__Directions__: Go to the line containing "Editorial Policy (80, 2523)" in the records below and print it and every following line exactly, on through the line containing "update (69, 738)", then stop.

Start of Records supplied

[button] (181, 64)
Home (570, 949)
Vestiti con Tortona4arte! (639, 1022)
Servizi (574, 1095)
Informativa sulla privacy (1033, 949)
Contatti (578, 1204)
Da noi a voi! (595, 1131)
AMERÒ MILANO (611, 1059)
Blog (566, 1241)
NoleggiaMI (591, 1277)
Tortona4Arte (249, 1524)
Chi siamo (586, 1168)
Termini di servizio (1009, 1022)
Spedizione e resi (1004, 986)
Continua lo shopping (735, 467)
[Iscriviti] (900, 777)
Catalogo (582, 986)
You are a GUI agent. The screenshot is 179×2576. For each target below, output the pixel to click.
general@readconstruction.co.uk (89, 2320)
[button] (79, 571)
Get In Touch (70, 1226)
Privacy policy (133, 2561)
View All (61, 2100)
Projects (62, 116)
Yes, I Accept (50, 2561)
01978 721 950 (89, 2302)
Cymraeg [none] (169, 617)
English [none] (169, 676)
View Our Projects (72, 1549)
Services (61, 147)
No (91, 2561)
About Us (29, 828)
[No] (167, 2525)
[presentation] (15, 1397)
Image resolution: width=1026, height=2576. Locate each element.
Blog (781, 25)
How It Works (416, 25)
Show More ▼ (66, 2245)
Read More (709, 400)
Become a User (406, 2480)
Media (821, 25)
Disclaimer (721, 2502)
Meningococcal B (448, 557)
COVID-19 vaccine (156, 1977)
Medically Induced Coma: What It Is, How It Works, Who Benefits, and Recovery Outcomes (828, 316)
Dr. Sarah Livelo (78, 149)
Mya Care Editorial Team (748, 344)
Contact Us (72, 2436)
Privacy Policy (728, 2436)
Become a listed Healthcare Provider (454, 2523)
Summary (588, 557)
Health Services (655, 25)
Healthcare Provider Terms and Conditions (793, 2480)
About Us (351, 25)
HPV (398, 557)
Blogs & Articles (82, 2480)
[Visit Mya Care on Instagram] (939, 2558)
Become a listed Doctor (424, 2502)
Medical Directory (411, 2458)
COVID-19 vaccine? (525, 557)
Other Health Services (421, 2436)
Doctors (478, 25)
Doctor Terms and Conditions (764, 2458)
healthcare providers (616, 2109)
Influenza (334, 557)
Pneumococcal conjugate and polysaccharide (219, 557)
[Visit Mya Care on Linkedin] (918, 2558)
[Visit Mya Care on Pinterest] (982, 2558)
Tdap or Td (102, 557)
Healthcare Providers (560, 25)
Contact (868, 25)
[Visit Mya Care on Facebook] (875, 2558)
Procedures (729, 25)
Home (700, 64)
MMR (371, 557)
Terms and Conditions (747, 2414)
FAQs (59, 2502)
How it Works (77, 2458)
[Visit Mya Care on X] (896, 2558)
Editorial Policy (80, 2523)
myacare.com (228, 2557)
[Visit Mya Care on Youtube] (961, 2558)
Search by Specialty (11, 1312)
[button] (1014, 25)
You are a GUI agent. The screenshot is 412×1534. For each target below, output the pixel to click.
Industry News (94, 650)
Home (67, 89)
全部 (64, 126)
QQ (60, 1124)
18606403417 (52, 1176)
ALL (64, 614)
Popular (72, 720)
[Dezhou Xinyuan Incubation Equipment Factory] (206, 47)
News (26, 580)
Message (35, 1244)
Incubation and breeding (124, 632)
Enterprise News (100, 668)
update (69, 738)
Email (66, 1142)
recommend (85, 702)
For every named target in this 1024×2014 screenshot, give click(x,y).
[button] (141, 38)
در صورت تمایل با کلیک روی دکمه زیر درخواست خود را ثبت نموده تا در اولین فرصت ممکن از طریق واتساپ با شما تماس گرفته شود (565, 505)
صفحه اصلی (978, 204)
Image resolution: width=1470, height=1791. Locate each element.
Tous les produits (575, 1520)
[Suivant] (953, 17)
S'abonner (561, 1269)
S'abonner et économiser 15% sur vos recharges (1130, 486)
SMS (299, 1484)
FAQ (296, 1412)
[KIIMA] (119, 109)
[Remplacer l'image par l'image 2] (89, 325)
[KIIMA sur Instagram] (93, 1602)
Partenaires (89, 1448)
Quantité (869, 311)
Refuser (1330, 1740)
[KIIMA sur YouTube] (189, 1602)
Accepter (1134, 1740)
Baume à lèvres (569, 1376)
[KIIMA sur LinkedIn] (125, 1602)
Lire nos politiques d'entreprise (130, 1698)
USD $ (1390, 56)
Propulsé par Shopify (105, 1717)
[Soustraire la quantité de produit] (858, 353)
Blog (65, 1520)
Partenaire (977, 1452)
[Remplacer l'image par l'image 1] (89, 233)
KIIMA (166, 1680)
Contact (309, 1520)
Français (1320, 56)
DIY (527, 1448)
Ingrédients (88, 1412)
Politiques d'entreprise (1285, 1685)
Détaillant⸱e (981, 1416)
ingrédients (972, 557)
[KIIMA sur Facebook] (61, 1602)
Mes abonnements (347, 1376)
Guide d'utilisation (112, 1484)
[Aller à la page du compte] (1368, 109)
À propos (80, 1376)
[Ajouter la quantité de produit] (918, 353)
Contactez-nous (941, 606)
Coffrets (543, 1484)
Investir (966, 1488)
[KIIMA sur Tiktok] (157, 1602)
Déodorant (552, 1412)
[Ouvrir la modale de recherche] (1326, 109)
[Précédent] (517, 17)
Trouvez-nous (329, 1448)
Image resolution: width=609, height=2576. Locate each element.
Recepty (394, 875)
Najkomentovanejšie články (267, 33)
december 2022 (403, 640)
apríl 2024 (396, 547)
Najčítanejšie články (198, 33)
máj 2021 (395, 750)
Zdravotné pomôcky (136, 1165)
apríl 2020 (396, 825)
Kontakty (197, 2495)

End of Records supplied

__Answer to this exercise__:
Editorial Policy (80, 2523)
myacare.com (228, 2557)
[Visit Mya Care on Youtube] (961, 2558)
Search by Specialty (11, 1312)
[button] (1014, 25)
You are a GUI agent. The screenshot is 412×1534. For each target below, output the pixel to click.
Industry News (94, 650)
Home (67, 89)
全部 (64, 126)
QQ (60, 1124)
18606403417 (52, 1176)
ALL (64, 614)
Popular (72, 720)
[Dezhou Xinyuan Incubation Equipment Factory] (206, 47)
News (26, 580)
Message (35, 1244)
Incubation and breeding (124, 632)
Enterprise News (100, 668)
update (69, 738)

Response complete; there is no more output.